Multiphoton laser scanning microscopy advantages and disadvantages
Multi-Photon Laser Scanning Microscopy is an experimental method based on laser scanning microscopy technology that provides more accurate optical sectioning capabilities in 3D viewing. The multiphoton fluorescence excitation method uses long wavelengths of red or near-infrared light to acquire high-resolution fluorescent images of specimens with minimal killing of active specimens, making it suitable for imaging living cells, especially thick living tissues such as brain slices, embryos, whole organs and even whole organisms.
Advantages are as follows:
1, the use of red light or infrared light excitation, light scattering is small (the scattering of small particles and the wavelength of the fourth power of the inverse ratio).
2, does not require a pinhole, can collect more scattered photons from the imaging cross-section.
3, the pinhole can not distinguish between the scattered photons emitted by the out-of-focus region or focal area, multi-photon in the deep imaging signal-to-noise ratio is good.

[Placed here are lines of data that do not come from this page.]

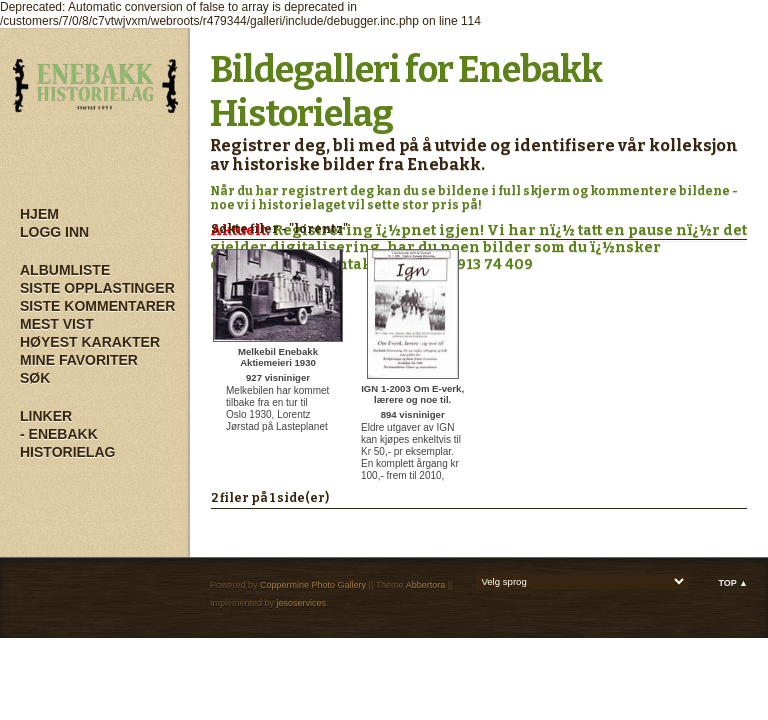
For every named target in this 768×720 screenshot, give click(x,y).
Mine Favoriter (79, 360)
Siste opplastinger (97, 288)
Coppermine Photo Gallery (313, 585)
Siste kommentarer (97, 306)
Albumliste (65, 270)
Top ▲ (733, 583)
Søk (35, 378)
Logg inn (54, 232)
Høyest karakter (90, 342)
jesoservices (302, 603)
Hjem (39, 214)
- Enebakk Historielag (67, 443)
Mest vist (57, 324)
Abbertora (426, 585)
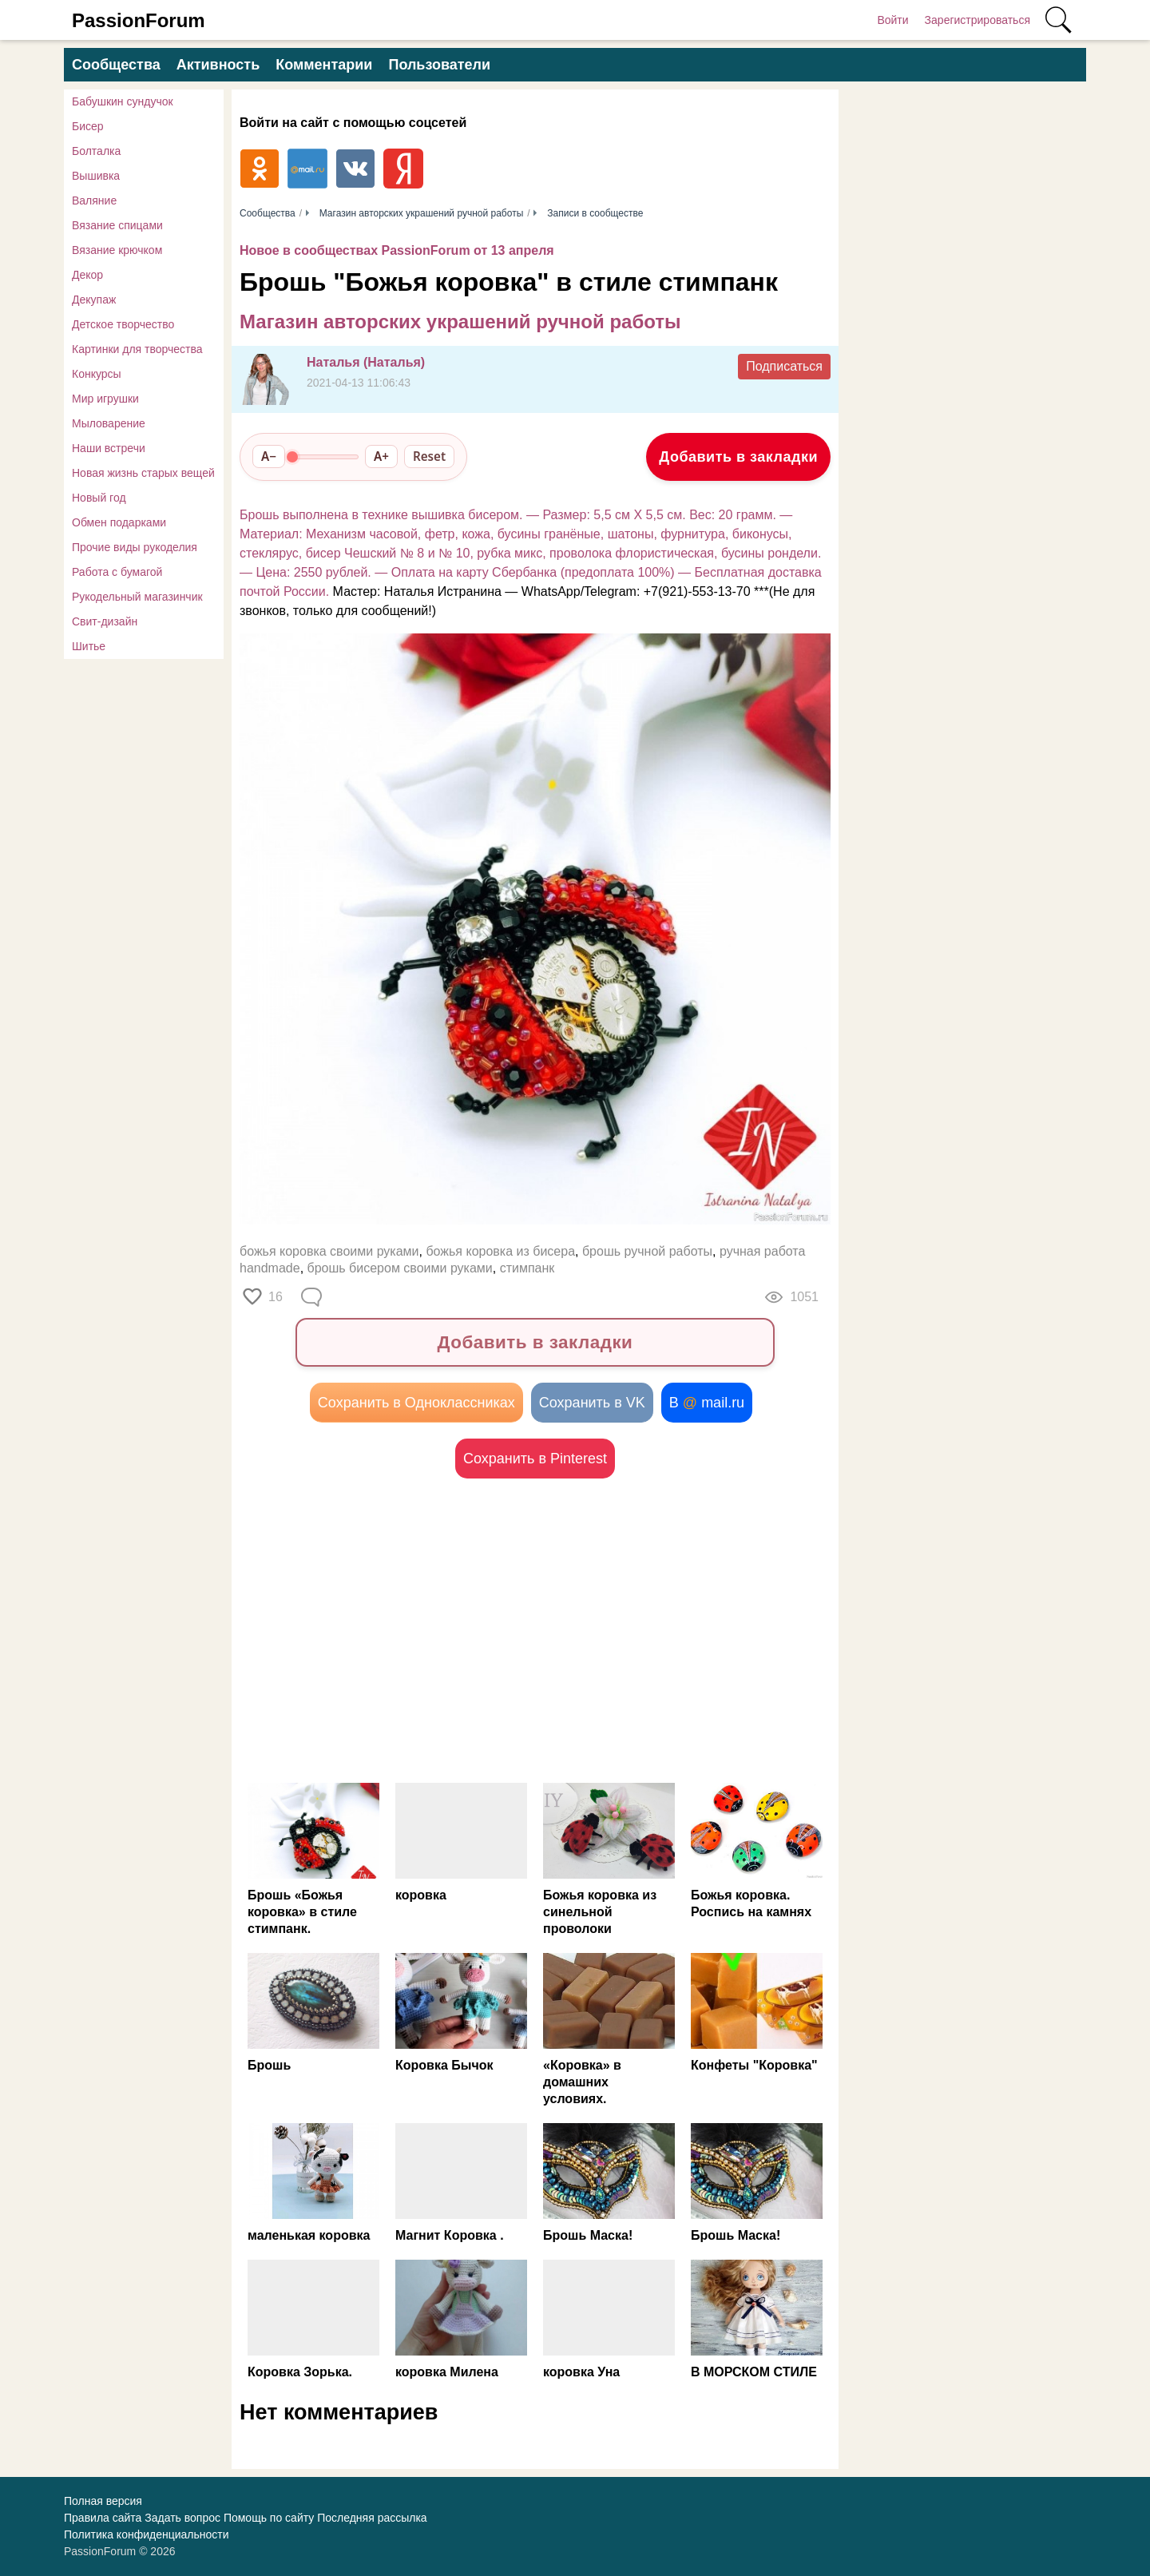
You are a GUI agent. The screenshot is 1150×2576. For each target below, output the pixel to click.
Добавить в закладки (738, 457)
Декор (87, 274)
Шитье (88, 646)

4, single-photon excitation of ultraviolet or visible light used in the beam to reach the focal plane before the sample is easily absorbed and attenuated, not easy to deep excitation.
5, in the biological microscope observation, * the first consideration is not to damage the active state of the organism itself, to maintain water, ion concentration, oxygen and nutrient circulation. In light observation occasions, both thermal and photon energy must stay in the cell without damage to the amount of irradiation, light energy.
6, multi-photon microscope also has many advantages. Such as three-dimensional resolution, depth intrusion, in the scattering efficiency, background light, signal-to-noise ratio, control, etc., there are previous laser microscopes do not have or have incomparable beyond the characteristics.
Multi-photon confocal laser scanning microscope has been extended to various research and application fields. It is capable of three-dimensional non-destructive observation of samples in their natural state, and can improve the resolution and signal-to-noise ratio of the system. Using the change of material properties after multi-photon excitation, it is also possible to achieve three-dimensional height data storage and three-dimensional microfabrication in any direction, which has a high application value. It can be believed that with the further development of machinery, materials, laser technology and other technologies related to multiphoton confocal microscopy, multiphoton confocal laser scanning microscope will be greater development and wider application.
Disadvantages are as follows:
1, only fluorescence imaging.
2, if the sample includes chromophores that can absorb the excitation light, such as pigments, the sample may be thermally damaged.
3, the resolution is slightly reduced, although it can be improved by the simultaneous use of confocal aperture, but there will be signal loss.
4. The cost of multiphoton scanning microscopy is high due to the limitation of expensive ultrafast lasers.